Dataset section start
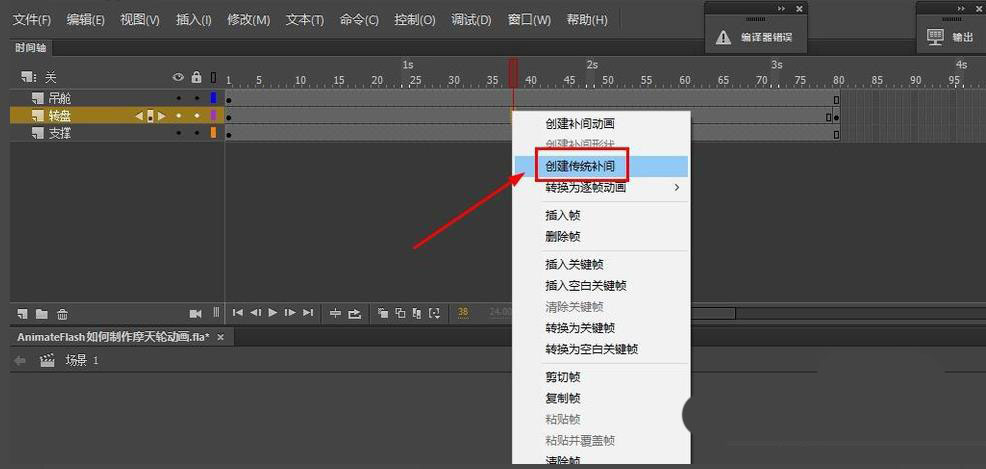Expand the 转换为逐帧动画 submenu arrow
The image size is (986, 469).
click(677, 187)
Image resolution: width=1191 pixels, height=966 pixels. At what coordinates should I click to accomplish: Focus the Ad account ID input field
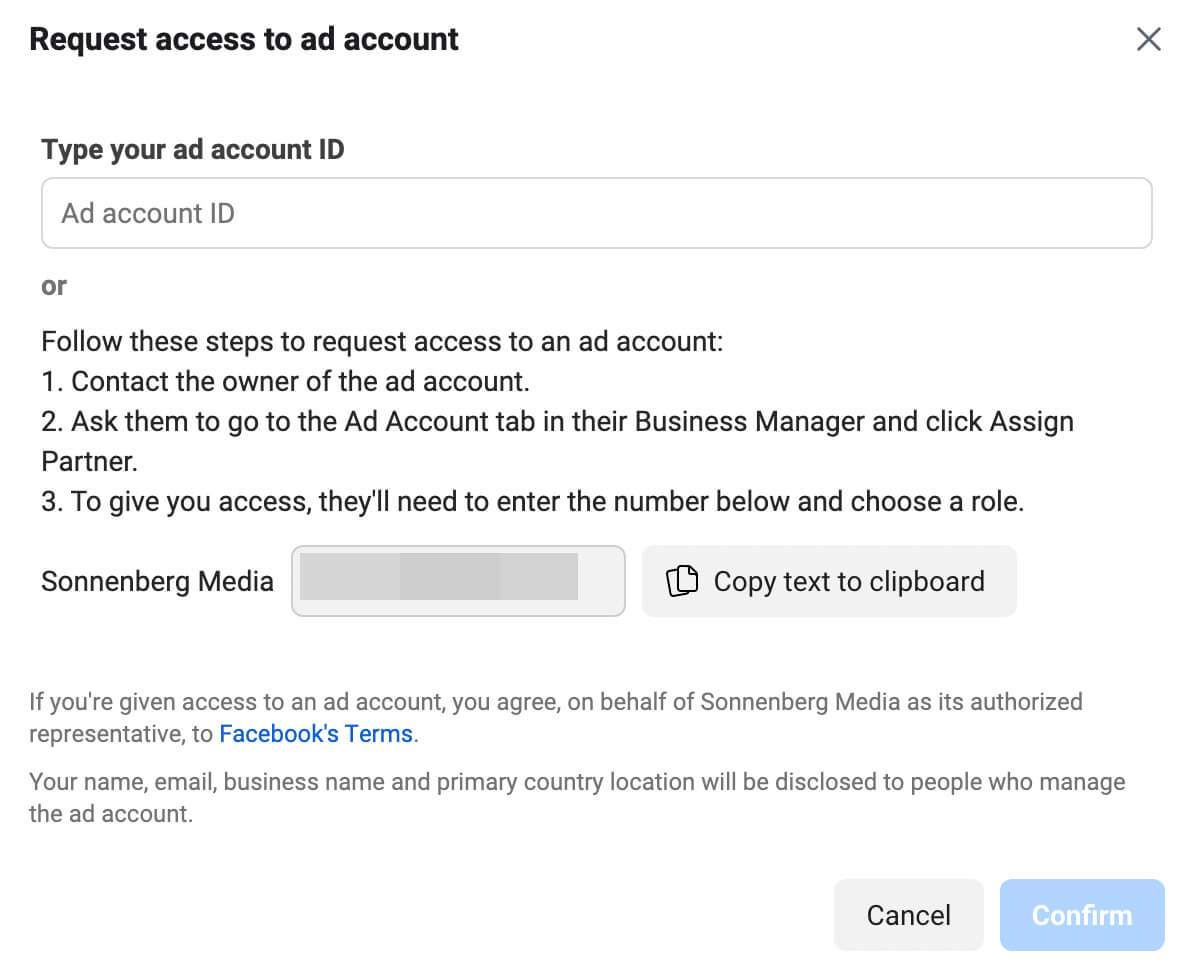pyautogui.click(x=596, y=213)
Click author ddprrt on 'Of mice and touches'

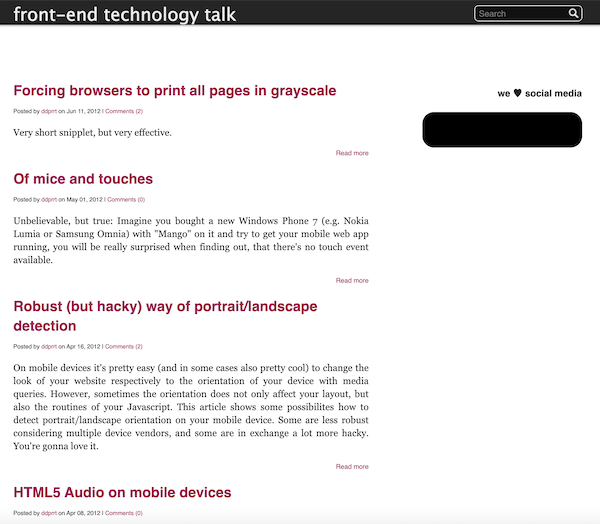coord(49,199)
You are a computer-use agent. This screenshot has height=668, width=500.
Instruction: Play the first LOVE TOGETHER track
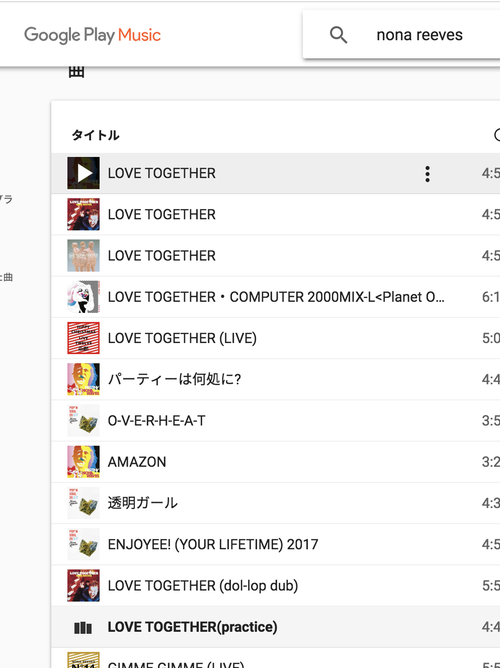point(83,173)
Dataset section end
* **Work to complete**
From the line containing "Instruction: Play the" down to the last line of the entries above, copy each line exactly and nothing more. Leave pictures out.

* **Answer for the task**
Instruction: Play the first LOVE TOGETHER track
point(83,173)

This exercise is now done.